Wednesday, February 9, 2011

Whether Kelantan has the right to claim oil royalties from Federal Government as enumerated in the Assignment Deed.

IN1975, an agreement was signed between the Kelantan Chief Minister of the time Datuk Mohammad Nasir, and the Chairman of Petronas, Tengku Razaleigh Hamzah. According to the terms of the agreement, Kelantan was to receive oil royalties of 5 percent a year biannially, for any oil found in Kelantan or her coastal areas. In return, Kelantan grants Petronas to exclusive rights to "petroleum whether lying onshore or offshore of Malaysia".

As to the issue arises here is whether Kelantan has the right to claim oil royalties from Federal Government as enumerated in the Assignment Deed. The question arises put so much legal complication and it is trans-border many relevant statues namely Petroleum Development Act 1974, Petroleum Mining Act 1966 and requires legal interpretation on some provisions in Federal Constitution. Being the Supreme Law of the Land, any law or any agreements enacted inconsistent with Federal Constitution shall be void. Since, Malaysia is a federation of 13 states, the division of powers between two level of governments (Central government and State government) are the most important feature in Federal Constitution.

Relevant with the issue, Article 76 gives powers to two level of governments accordingly set out in Schedule Ninth. In Schedule 9, List I of the Federal Constitution, the following topics are assigned to the Federal Government:
  • Except as to State rights over permits and licences, the Federal Government has rights over development of mineral resources, mines, mining, minerals and mineral ores, oils and oilfields, petroleum products, safety in mines and oilfields
  • Gas and gasworks, production and distribution of power and energy
  • Foreign and extra-territorial jurisdiction
  • Treaties, agreements and conventions with other countries and all matters which bring the Federation into relations with any other country

As for the State Government:

  • Land: Schedule 9 List II, Para 2(a). Under the Interpretation Acts, 1948 and 1967, Section 3, land includes “the surface of the earth … all substances therein… all vegetations and other natural products… whether on or below the surface… and land covered by water”. The territorial waters of Kelantan will come within the definition of “land covered by water”. Territorial waters are defined by Section 4(2) of the Emergency (Essential Powers) Ordinance No 7, 1969. Subject to some exceptions, they refer to three nautical miles.
  • Revenue from lands: Schedule 10, Part III Para 2.
  • In addition to the income from land, one notes that in Article 110[3A] there is provision for discretionary payment on such terms and conditions as maybe prescribed by or under federal law of the export duty on “mineral oils” produced in the state.

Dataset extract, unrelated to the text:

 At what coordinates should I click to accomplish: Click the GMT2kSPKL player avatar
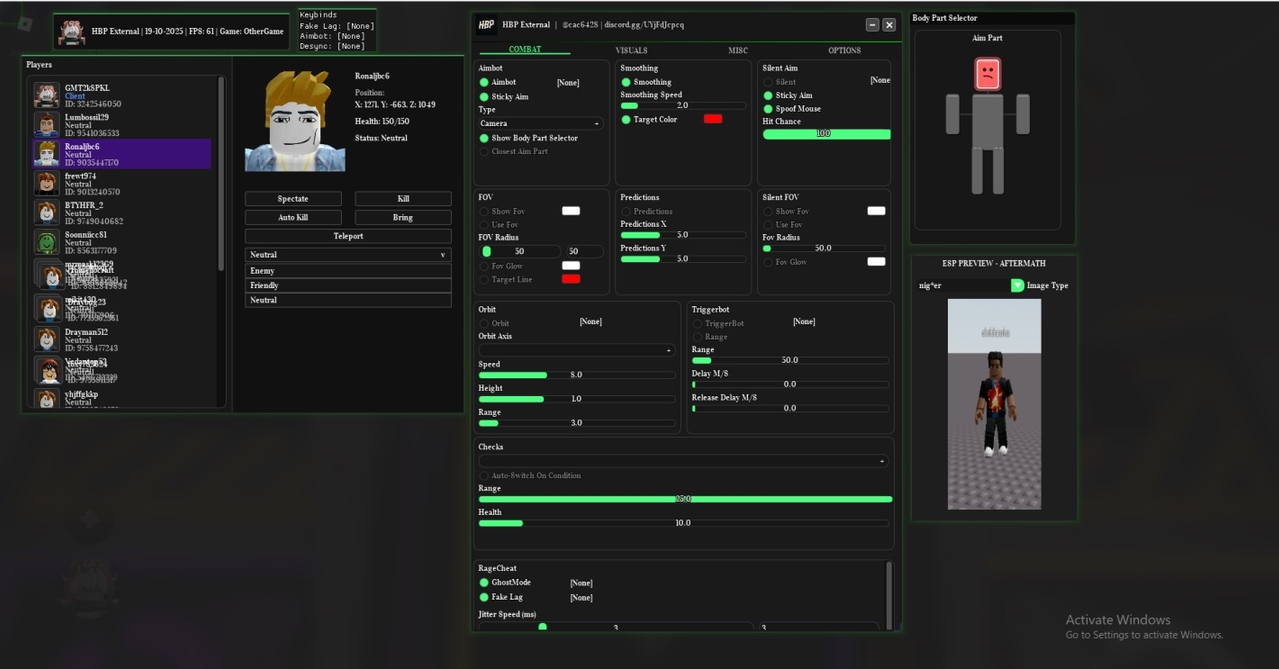pos(47,95)
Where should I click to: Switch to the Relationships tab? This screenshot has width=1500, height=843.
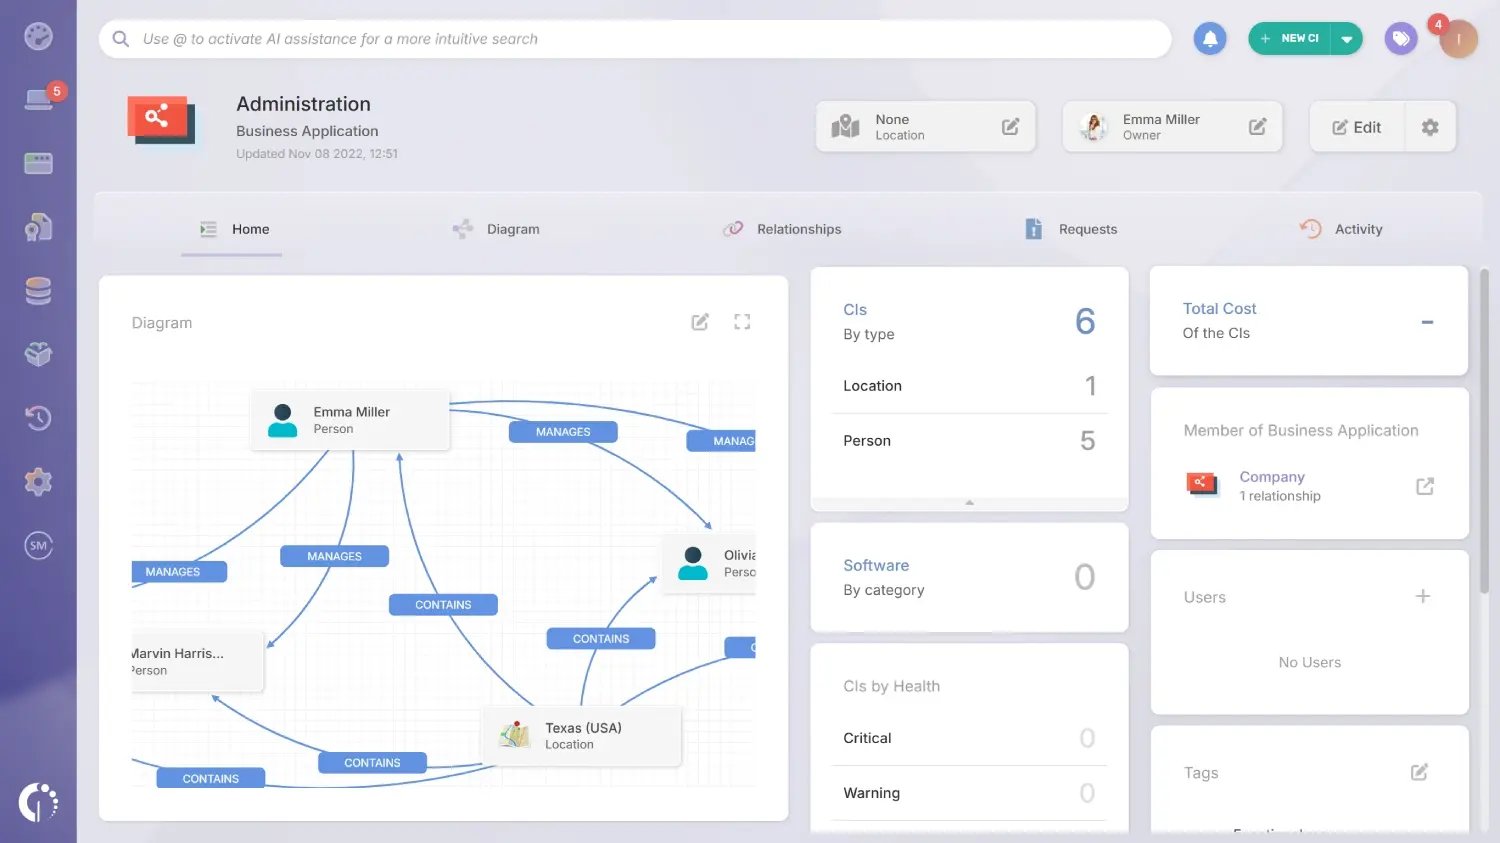pyautogui.click(x=797, y=228)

Petroleum comes within the meaning of “mineral oils” under Section 10 of the Petroleum Development Act.

It is clear, from the Schedule, Peninsular Malaysia states has the constitutional right to fees for permits and licences for extraction of any petroleum that is derived from their land and territorial waters. Anything beyond territorial waters, e.g. on the Continental Shelf, is entirely in federal hands. However, owing to the fact, exploration of oil and gas is approximately 150 km from Kota Bharu and beyond the territorial water of Kelantan. Relying to this, Emeritus Professor Dr Shad Saleem Faruqi concludes Kelantan has no constitutional right to regulate it and to receive compensation for it.

He further argued given the Agreement Deed to support Kelantan rights over royalties will render as unconstitutional and void under the doctrine of severability (the bad parts of the law being severed leaving the good parts intact) as the Assignment by Kelantan gives to Petronas the ownership of all petroleum “whether lying onshore or offshore of Malaysia” was an overstatement and Kelantan has no rights to what lies off the shores of the whole of Malaysia. Indeed, it is the rights of Federal Government guaranteed by Federal Constitution that extra territorial operations are in their hands. States cannot transfer rights over something they do not own.

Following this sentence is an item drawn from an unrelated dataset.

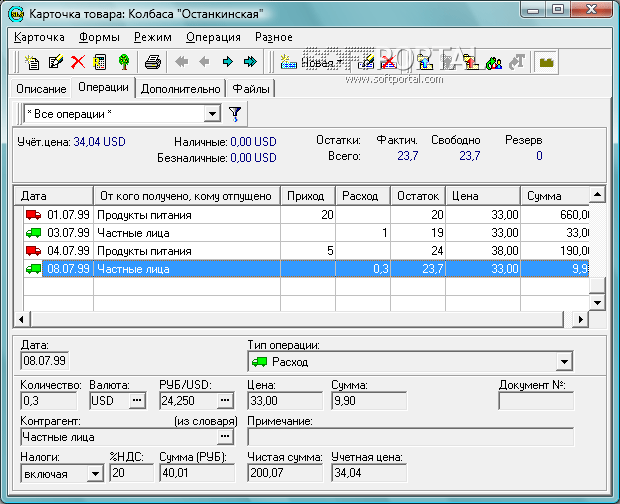620x504 pixels.
Task: Switch to the Дополнительно tab
Action: [180, 89]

In the case of Kelantan and any other Peninsular Malaysian State, the Deed should have been worded to refer only to onshore petroleum. Unfortunately for Kelantan, the matter cannot end with these two agreements. There is a supreme Constitution in Malaysia with a federal-state division of legislative and financial powers.

The constitutional allocation cannot be altered except by constitutionally permitted procedures and amendments. Even mutual agreements cannot override the constitutional scheme of things because jurisdiction is a matter of law and not of consent or acquiescence.

Current action
Kelantan state government is owed between RM850 million and RM1 billion from oil revenue royalties from the central government according to the Petroleum Act 1974. In 2009, the central government offered 'compensation' or Wang Ehsan, a fraction of the sum actually owed. Discrimination of Kelantan on this matter has lead the state government considering action in the International Court of Justice (ICJ).

Support for Kelantan and the local government in defiance of the central government includes the group Kelantan Peoples' Movement Demanding Petroleum Royalties or Gerakan Menuntut Royalti Petroleum Rakyat Kelantan (GMR).